Copy exactly. Begin at the line containing "Instruction: Click the" and stop at the last line of the entries, omitting any pictures.

Collected data entries:
• • • • • • •
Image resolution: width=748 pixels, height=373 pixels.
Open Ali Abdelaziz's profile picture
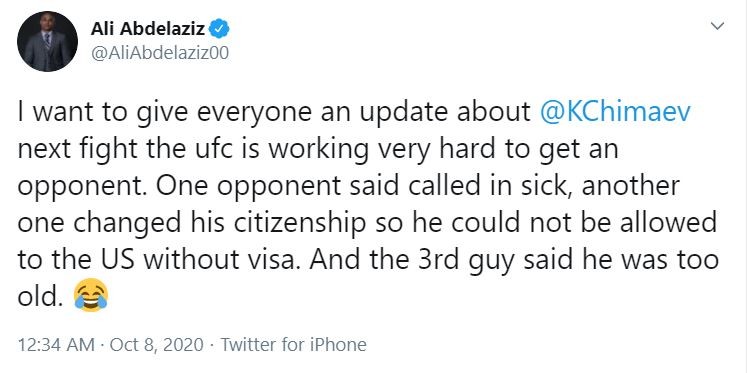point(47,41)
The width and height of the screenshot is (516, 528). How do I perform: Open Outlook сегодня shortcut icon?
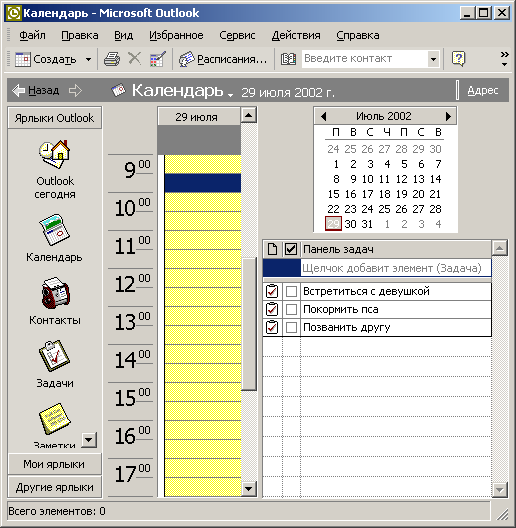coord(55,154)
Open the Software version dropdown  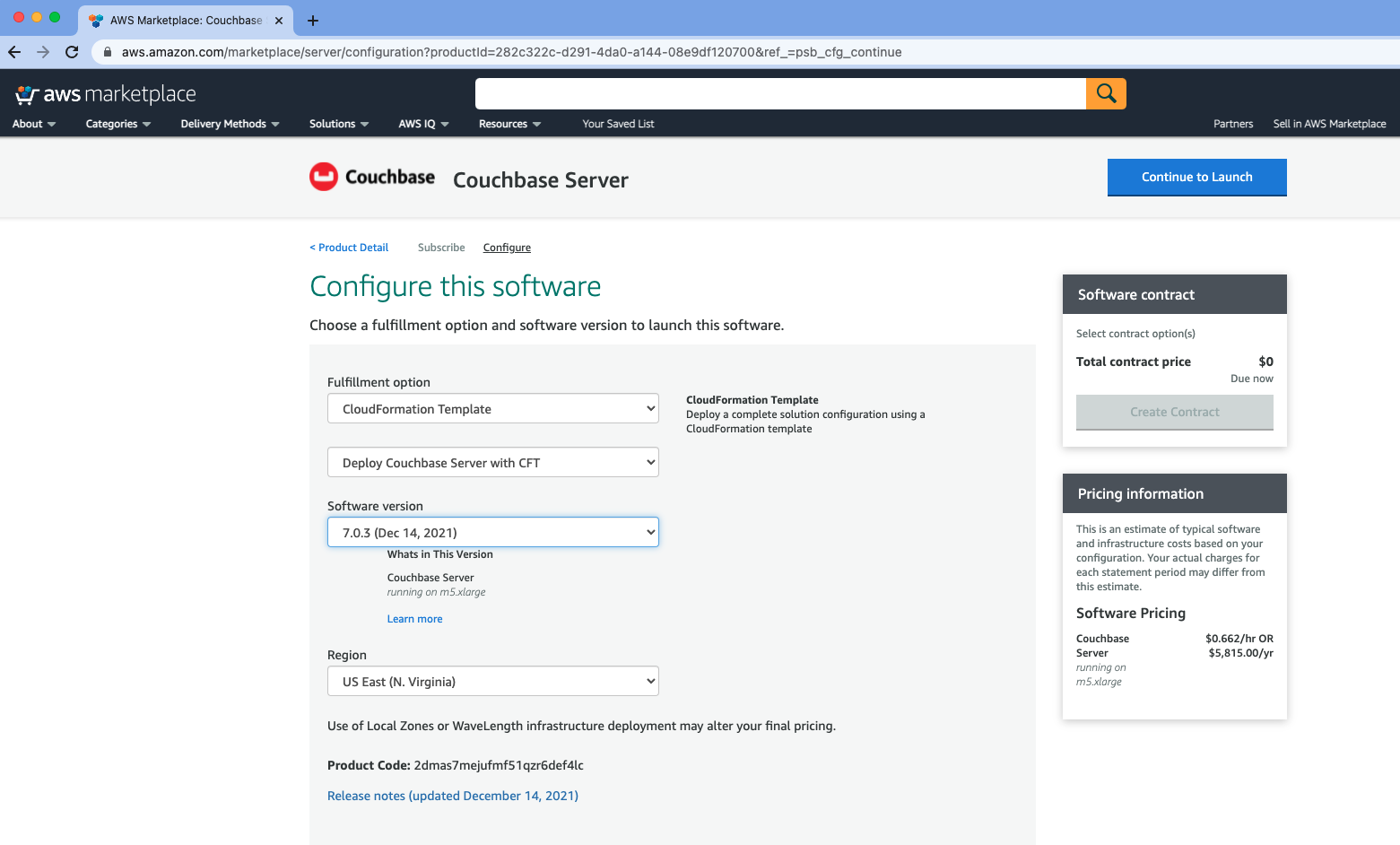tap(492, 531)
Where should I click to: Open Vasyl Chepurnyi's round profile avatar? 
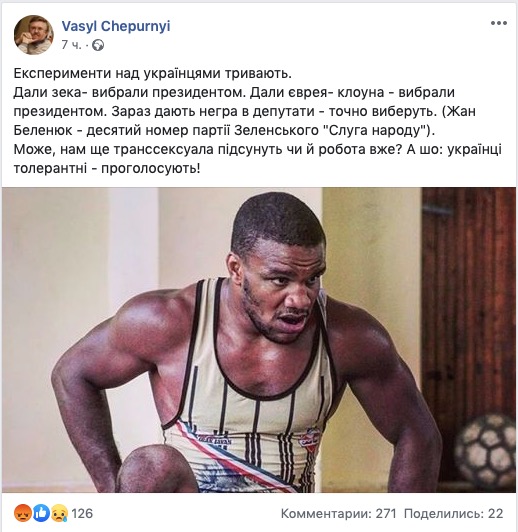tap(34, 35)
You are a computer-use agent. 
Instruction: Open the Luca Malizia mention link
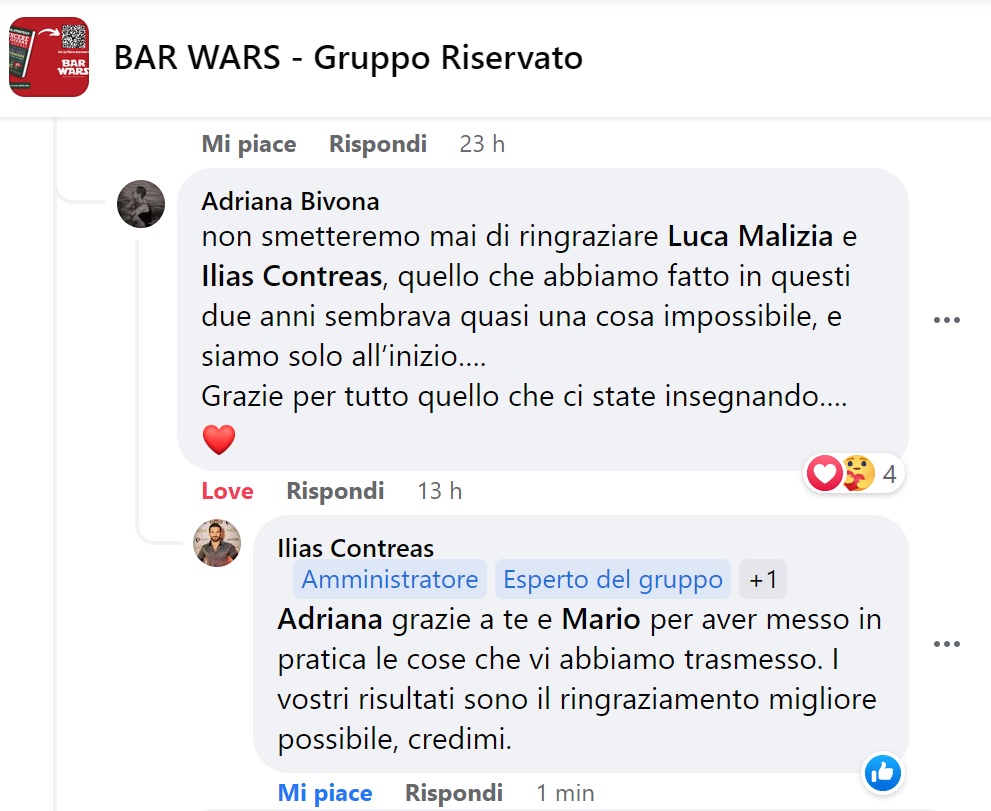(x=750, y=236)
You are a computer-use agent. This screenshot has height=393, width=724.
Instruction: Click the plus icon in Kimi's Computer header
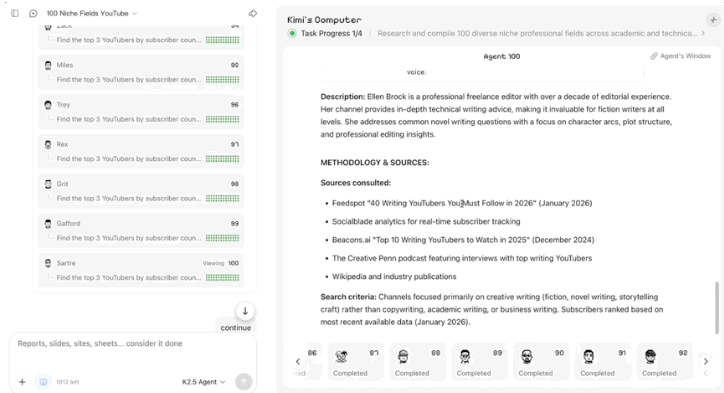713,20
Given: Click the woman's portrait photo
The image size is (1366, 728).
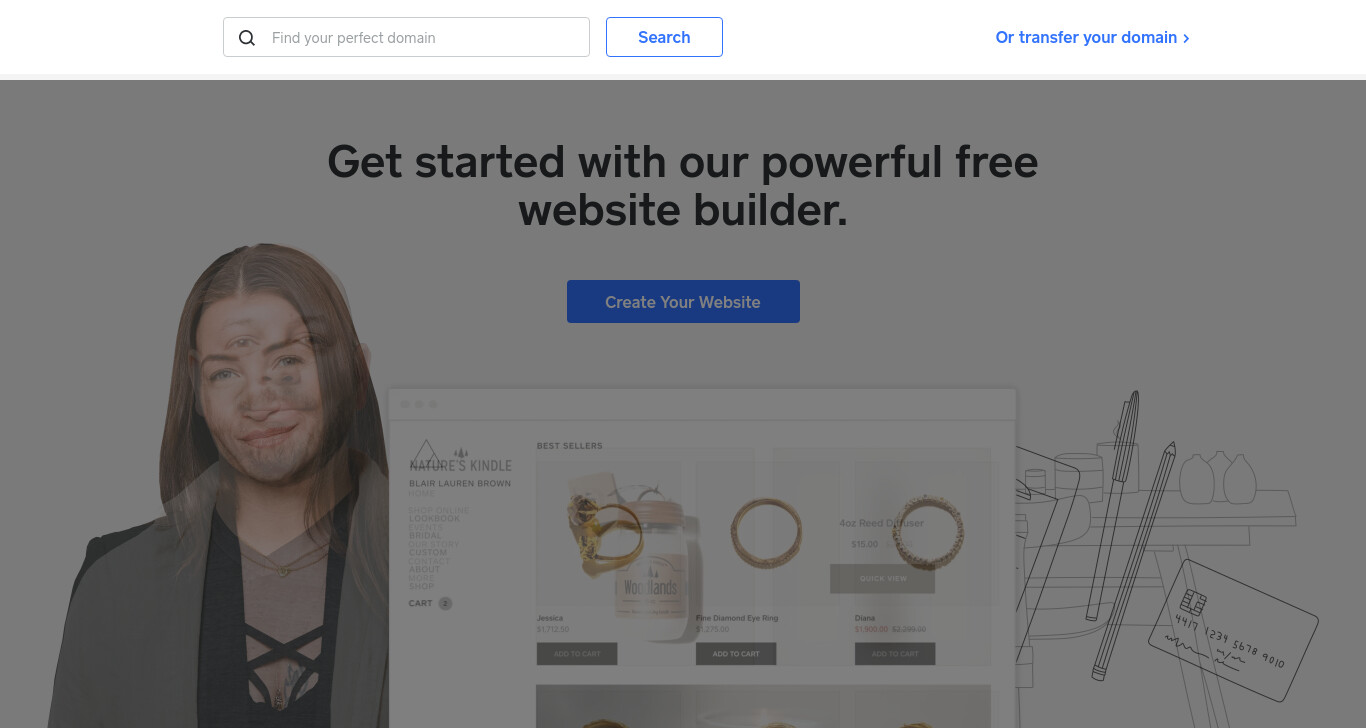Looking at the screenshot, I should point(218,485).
• • • • • • •
Response to the exercise ::
Instruction: Click the plus icon in Kimi's Computer header
713,20
Given: Click the woman's portrait photo
The image size is (1366, 728).
Looking at the screenshot, I should point(218,485).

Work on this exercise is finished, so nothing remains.